The Torrent Dilemma

Bit Torrent, one of the companies I am a big fan of made a joint announcement with the Motion Picture Association of America that it would no feature any illegal searches via its search engine, and will also work with the Hollywood doyens to distribute movies etc.

It is a well intentioned announcement, but as Xeni Jardin points out over on Wired News, this is actually nothing. Techdirt says that it “won’t do anything to stop piracy.”Brad Hill, over at The Digital Music weblog sums it up best, when he writes, “Cohen takes his medicine.” He sees shades of Napster agreements here, which obviously didn’t work.
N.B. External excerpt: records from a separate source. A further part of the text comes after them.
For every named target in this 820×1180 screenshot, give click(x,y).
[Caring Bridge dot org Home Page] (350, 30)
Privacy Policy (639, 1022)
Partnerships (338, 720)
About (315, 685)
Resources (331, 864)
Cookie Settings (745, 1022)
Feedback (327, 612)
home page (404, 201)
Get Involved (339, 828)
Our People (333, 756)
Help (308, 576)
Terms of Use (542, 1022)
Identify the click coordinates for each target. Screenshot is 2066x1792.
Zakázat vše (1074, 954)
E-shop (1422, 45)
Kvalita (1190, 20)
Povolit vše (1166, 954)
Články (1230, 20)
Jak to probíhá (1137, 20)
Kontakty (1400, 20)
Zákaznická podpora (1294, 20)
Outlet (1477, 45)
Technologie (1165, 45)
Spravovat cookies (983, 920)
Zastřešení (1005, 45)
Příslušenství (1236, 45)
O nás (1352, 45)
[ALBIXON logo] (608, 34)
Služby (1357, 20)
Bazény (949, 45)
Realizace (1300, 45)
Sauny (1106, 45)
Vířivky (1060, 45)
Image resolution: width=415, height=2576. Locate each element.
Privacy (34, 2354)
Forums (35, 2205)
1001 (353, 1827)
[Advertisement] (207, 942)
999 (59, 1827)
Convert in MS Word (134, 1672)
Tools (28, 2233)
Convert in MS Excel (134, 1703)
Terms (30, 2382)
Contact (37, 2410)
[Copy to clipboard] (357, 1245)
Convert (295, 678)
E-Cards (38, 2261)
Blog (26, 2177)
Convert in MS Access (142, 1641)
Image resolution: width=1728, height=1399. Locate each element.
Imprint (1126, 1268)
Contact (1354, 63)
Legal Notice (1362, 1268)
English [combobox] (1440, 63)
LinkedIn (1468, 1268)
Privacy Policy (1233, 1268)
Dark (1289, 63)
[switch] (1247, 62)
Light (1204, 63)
I see a bit more trouble looming – the more Bit Torrent goes legit, the more users it will lose, becoming less and less important as a distribution network. It happened in 2005, when the MPAA cracked down on major torrent tracker sites. The file swappers moved on to eDonkey. The next generation P2P networks are already evolving. Freenet is a good example. So here in lies the Catch-22: to be legit or not to be legit.

Update: Mike and Brian point out that the decision to go legit will impact the company not the protocol. They are right, however I wonder if this does create some confusion in the minds of users who only know Bit Torrent, the website. I think it would be great for Cachelogic or others who track the P2P traffic to do breakout of the torrent clients. I did want to point out that as the MPAA cracked down on various torrent sites, the traffic shifted to other networks. In other words, genie is finding new bottles, and then breaking them-up …. okay now I go and be jolly for rest of the evening.